Tuesday, November 8, 2011

Significance

The email said: "We have to write a paper on our favorite artist. I picked you. Can you answer the following questions about yourself?"

This was a strong encouragement in my hectic day. My ex-student had to write a school paper on famous artists...and she chose me! I looked happily at the list of questions.
#1.  When were you born?
"That's easy," I said, typing in ,"Not yesterday."
#2. What style of art? What medium?
"Hmmm...eclectic, I guess...but probably would be most aligned with the expressionistic movement. (Google it- I'm not writing your paper for you!) However, I don't really have a single style. In fact, a major criticism I often hear is that I have no style...but you might not want to put that in your paper."
#3  What makes you significant?
"You mean other than being the only one in the family with green eyes?"

Now this is a hard question. It is the sort of answer that is engraved on tombstones. Living people rarely know their significance. Or if they do, they are a little self absorbed, don't you think? I suppose by significance, the teacher doesn't want to know what makes every human being significant, that she  has been created by a loving God who knew her before He knit her together in the womb and numbers every hair on her head? Or that I am part of the body of Christ and that if any part of the body does not be who she was designed to be, the whole body suffers?"
I paused and considered all the implications of this question.
Significance.....
We all yearn for significance. We all want to love and be loved. We all experience pain and suffering and despair and most of us find the strength to weather it one way or another. We all had mothers and fathers and most of us were the light of their life. Still, even beyond that, all of us want to have impacted the world in some important way.

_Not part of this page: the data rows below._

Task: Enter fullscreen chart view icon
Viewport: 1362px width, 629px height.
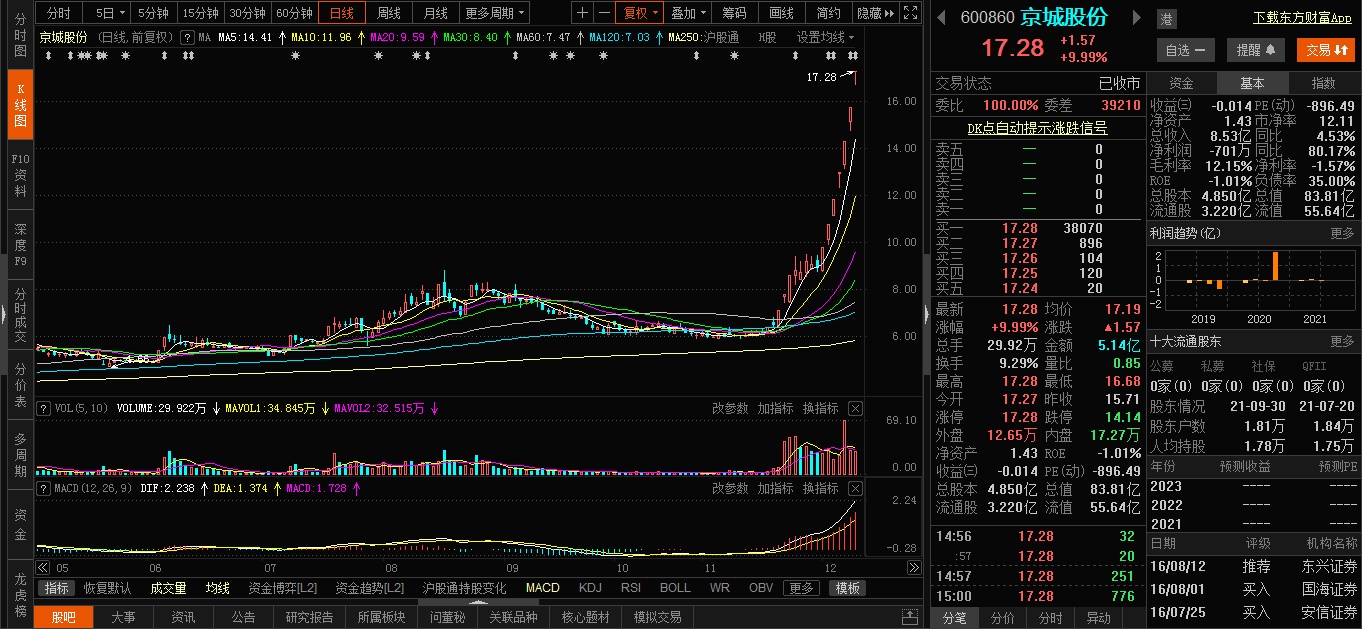Action: point(910,13)
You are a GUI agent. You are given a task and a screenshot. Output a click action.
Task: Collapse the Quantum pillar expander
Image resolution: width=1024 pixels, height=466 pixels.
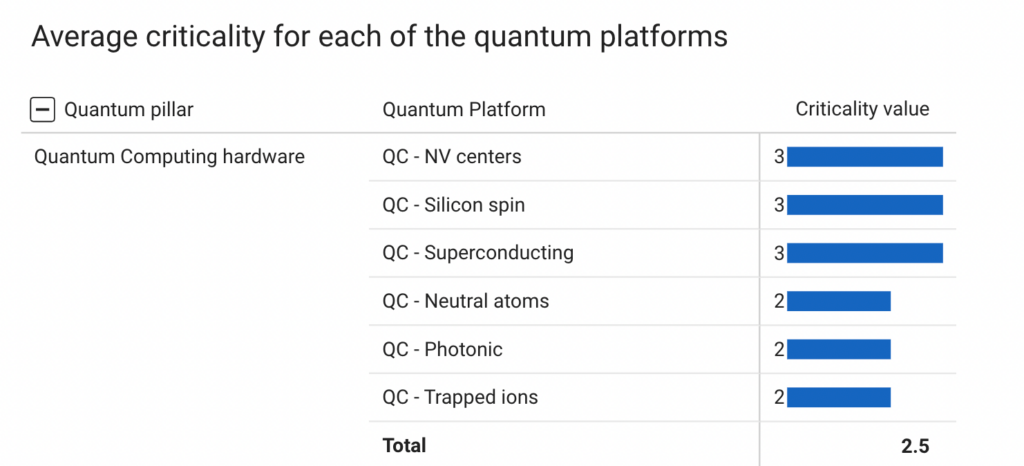point(42,110)
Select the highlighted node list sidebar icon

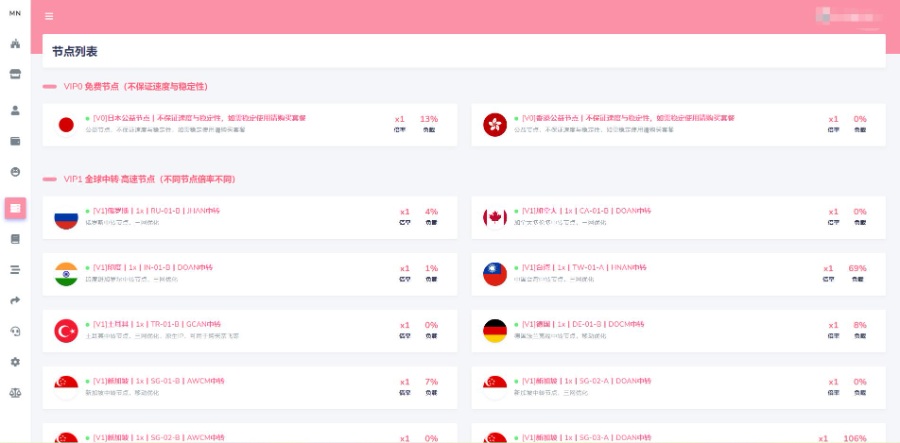click(x=15, y=207)

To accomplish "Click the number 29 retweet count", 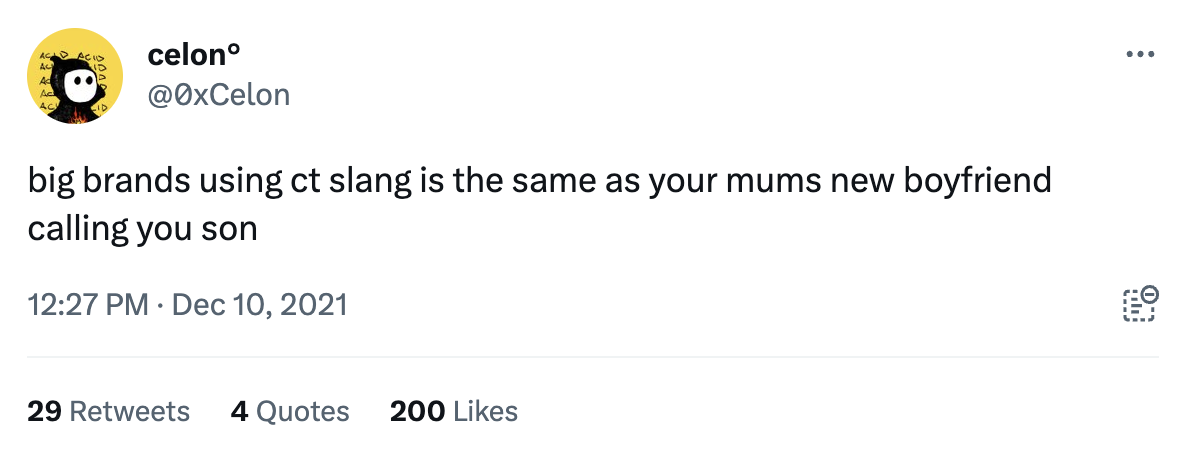I will point(44,411).
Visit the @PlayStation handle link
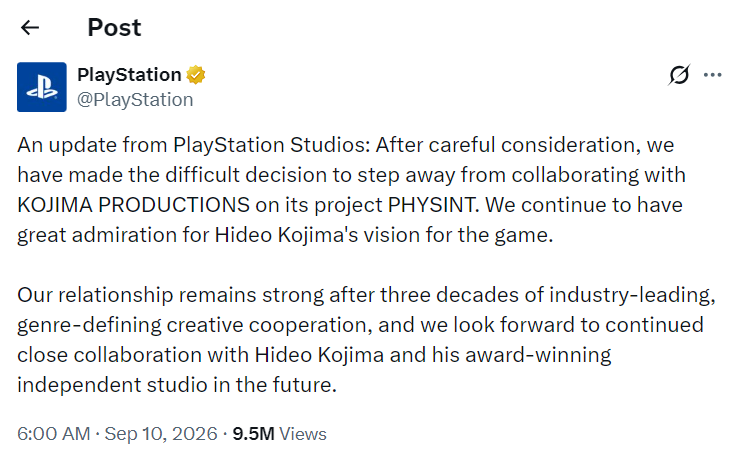 (135, 100)
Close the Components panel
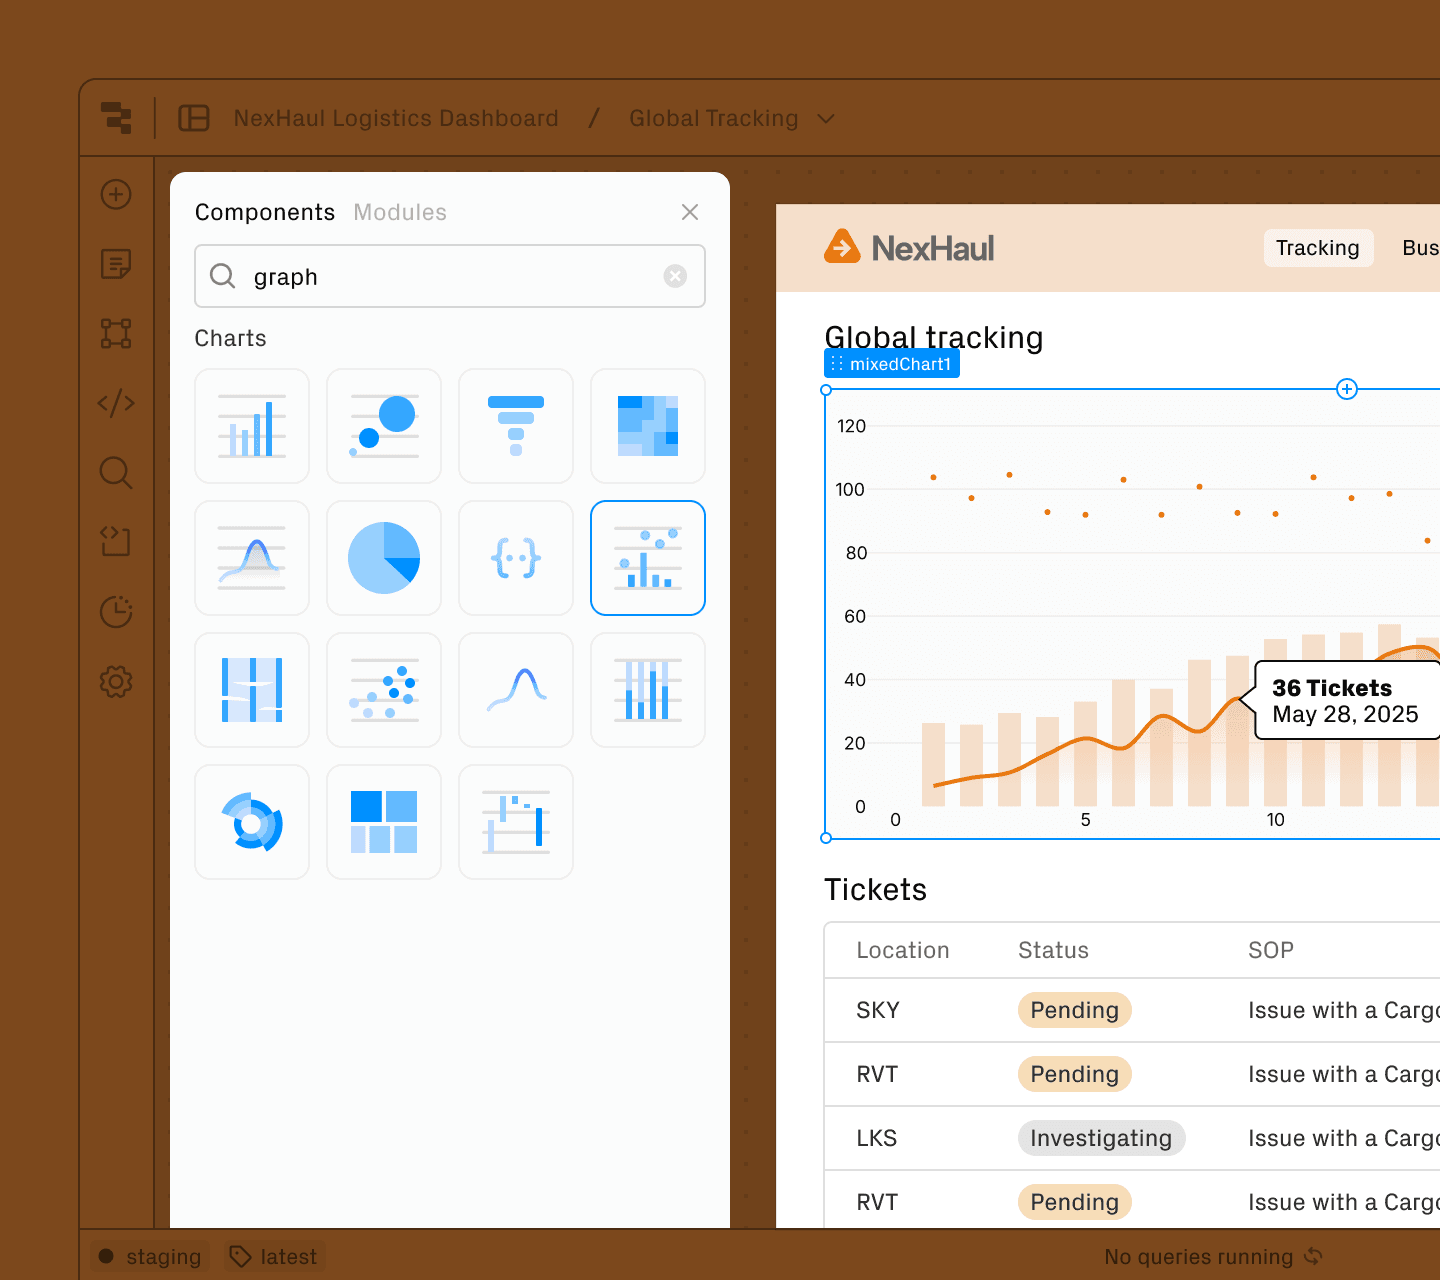 (x=690, y=212)
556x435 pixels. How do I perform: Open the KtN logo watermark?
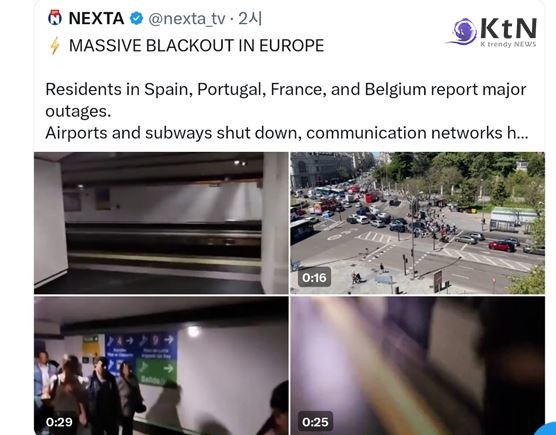click(492, 32)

On this day in 1895, physicist Wilhelm Rontgen observed xrays, forever changing medicine and disease detection, as well as pornographic machines at the airport screening gate. Now that is significance! Picasso changed the flavor of modern art, dabbling in so many different break-through styles, that he set the art world's heads spinning out of control. Rachel could have chosen Picasso....he was undoubtedly significant.

But the young girl that I had taught for years in my little art class chose me. I suppose, from her perspective, I was a great artist, in the same way that all parents are great until the child reaches age 13.

#3. Significance....com'on...you can answer this one!

I thought of Enoch, in Genesis Chapter 5, who has four sentences in the Bible about him. All we know of Enoch is that he was born, had some kids, and then:
"24 Enoch walked faithfully with God; then he was no more, because God took him away."
In a litany of births and deaths recounted in that chapter, the refreshing significance of Enoch was that he didn't exactly die...he was no more, taken away by God. We presume it was because he was so faithful in his walk with God, that even God could not bear to see him die.
Now that's significance!

#3 Significance- the paper is due soon. Answer now, or I am moving on to some other second rate great artist wannabe.

"Ok, I am significant in that I am the world's foremost iPod artist. I draw at least one picture a day on my iPod, and have over 700 iPod masterpieces. I feel very confident no other artist can make this claim."

Oh, how I wish I could be a fly on the wall when Rachel's teacher reads her paper. Her teacher probably won't understand that my significance has nothing to do with my talent or my style or my medium. My significance was that a little girl who loved to draw lived nearby and came to my art classes. I loved her and I loved art, and a little of my passion must have spilled over into her heart. And perhaps that is as significant as I will ever be to anyone, but for today, it has made me glow with deep satisfaction.

Genesis 5:
 21 When Enoch had lived 65 years, he became the father of Methuselah. 22 After he became the father of Methuselah, Enoch walked faithfully with God 300 years and had other sons and daughters. 23 Altogether, Enoch lived a total of 365 years. 24 Enoch walked faithfully with God; then he was no more, because God took him away.